Look at the following crazy comparisons:

mysql> SELECT 1234 = '1234';
+---------------+
| 1234 = '1234' |
+---------------+
|             1 |
+---------------+

mysql> SELECT 123456789012345678 = '123456789012345678';
+-------------------------------------------+
| 123456789012345678 = '123456789012345678' |
+-------------------------------------------+
|                                         0 |
+-------------------------------------------+

mysql> SELECT 123456789012345678 = '123456789012345677';
+-------------------------------------------+
| 123456789012345678 = '123456789012345677' |
+-------------------------------------------+
|                                         1 |
+-------------------------------------------+

The amazing result of the last two comparisons may strike as odd. Actually, it may strike as a bug, and indeed when a customer approached me with this behavior I was at loss for words. But this is documented. The manual describes the cases for casting, then states: “… In all other cases, the arguments are compared as floating-point (real) numbers. …”

Lessons learned:

  • Be careful when comparing strings with floating point values. Matching depends on how both are represented.
  • Avoid converting temporal types to strings when doing date manipulation.
  • Avoid direct math on temporal types.
  • Avoid casting BIGINTs represented by strings. Casting will turn out to use FLOATs and may be incorrect.

Last but not least:

  • Use the proper data types for your data’s representation. When dealing with numbers, use numbers. When dealing with temporal values, use temporal types.

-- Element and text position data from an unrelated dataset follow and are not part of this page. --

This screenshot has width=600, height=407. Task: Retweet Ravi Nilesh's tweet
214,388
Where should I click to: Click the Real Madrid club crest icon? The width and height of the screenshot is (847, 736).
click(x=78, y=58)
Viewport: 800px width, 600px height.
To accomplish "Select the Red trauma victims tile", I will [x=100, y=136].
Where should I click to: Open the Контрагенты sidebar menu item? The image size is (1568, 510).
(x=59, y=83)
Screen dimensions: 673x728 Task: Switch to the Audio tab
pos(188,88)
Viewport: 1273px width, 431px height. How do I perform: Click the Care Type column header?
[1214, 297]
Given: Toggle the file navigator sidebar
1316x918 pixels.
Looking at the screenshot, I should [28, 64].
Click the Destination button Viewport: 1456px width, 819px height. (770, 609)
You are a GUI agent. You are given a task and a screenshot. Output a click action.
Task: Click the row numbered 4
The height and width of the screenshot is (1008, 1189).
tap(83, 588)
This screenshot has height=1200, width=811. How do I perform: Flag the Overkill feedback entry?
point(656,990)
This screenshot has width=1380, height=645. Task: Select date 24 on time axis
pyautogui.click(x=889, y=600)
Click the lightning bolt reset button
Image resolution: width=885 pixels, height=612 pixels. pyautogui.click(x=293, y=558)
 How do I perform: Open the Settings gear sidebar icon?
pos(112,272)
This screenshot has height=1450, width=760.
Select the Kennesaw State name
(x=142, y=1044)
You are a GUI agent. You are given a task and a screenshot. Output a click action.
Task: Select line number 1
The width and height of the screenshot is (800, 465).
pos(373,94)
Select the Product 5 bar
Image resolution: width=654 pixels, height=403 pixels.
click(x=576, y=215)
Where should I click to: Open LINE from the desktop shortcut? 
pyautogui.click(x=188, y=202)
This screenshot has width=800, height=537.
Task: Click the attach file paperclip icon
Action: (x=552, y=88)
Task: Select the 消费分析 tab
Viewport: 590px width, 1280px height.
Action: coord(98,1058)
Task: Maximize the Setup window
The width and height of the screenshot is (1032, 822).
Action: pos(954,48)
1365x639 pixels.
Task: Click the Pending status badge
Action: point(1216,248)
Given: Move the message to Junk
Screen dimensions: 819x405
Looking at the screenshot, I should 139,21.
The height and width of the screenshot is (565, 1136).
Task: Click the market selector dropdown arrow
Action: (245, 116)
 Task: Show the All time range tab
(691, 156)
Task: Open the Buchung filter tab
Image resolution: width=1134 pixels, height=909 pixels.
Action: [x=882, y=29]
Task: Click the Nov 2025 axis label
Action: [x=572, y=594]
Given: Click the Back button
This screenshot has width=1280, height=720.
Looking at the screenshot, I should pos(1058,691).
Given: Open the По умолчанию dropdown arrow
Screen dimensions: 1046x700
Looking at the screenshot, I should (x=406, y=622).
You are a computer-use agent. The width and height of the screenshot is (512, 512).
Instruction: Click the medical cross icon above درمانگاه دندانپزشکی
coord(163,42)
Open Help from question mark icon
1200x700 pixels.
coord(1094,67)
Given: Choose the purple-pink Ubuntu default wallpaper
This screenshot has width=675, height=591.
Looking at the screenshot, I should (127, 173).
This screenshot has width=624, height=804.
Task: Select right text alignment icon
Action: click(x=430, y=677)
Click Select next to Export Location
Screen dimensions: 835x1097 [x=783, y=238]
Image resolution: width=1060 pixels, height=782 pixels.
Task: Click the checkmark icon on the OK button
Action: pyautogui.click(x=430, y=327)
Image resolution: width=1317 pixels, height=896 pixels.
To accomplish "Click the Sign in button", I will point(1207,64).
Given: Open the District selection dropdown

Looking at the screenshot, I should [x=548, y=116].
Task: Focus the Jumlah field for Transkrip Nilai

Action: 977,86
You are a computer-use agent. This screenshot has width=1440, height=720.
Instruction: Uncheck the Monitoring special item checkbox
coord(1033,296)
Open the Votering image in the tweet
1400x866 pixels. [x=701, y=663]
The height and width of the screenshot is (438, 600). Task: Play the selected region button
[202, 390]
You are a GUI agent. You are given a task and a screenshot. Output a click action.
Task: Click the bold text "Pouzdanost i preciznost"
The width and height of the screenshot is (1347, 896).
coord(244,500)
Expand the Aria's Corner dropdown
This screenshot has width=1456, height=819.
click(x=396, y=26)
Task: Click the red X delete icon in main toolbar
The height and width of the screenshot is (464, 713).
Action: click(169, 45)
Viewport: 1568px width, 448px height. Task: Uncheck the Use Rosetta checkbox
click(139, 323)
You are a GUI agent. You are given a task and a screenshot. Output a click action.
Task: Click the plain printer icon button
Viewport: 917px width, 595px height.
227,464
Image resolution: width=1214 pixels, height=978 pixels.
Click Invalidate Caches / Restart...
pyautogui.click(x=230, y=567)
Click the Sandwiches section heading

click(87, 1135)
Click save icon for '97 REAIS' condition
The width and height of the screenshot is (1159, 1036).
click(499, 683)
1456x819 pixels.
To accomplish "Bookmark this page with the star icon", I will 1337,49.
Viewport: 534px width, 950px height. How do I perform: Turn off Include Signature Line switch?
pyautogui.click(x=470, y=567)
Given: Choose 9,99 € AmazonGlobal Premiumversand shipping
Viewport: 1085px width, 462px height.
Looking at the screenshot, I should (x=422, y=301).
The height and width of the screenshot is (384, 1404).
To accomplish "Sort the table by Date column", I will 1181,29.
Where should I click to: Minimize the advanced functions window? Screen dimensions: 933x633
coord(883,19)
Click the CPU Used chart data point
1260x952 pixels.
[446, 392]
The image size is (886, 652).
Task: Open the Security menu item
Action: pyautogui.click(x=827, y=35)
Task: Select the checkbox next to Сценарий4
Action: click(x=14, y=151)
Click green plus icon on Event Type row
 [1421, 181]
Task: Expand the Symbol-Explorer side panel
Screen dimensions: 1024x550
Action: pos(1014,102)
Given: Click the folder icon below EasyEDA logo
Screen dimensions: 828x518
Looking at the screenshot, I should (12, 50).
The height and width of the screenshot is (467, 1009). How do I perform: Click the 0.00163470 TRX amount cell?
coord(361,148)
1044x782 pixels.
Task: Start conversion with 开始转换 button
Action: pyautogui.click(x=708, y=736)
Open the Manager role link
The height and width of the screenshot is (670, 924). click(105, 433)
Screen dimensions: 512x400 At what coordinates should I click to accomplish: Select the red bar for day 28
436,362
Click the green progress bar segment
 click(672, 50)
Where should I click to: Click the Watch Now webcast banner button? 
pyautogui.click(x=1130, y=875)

3 thoughts on “Implicit casting you don’t want to see around

  1. fun if you combine the knowledge from this post with languages that have no strong type (say, php).

  2. Excellent advice, Shlomi.
    For completeness, I should mention that, when using proper date arithmetic syntax, the implicit conversion works as expected.

    mysql> SELECT '2010-01-01' + interval 3 day;
    +-------------------------------+
    | '2010-01-01' + interval 3 day |
    +-------------------------------+
    | 2010-01-04                    |
    +-------------------------------+
    
    mysql> SELECT '2010-01-01' - interval 3 day;
    +-------------------------------+
    | '2010-01-01' - interval 3 day |
    +-------------------------------+
    | 2009-12-29                    |
    +-------------------------------+
    
  3. ++

    I’d also like to point out that passing in your numbers as strings causes the database server to create a Object representing the string value for them and then to convert that into a number which involves a bunch of conversion code. If you just pass it in as a number, then it gets directly shunted into a number in the parser from the protocol.

    NEVER a good idea to use “3” if you want it to be a number.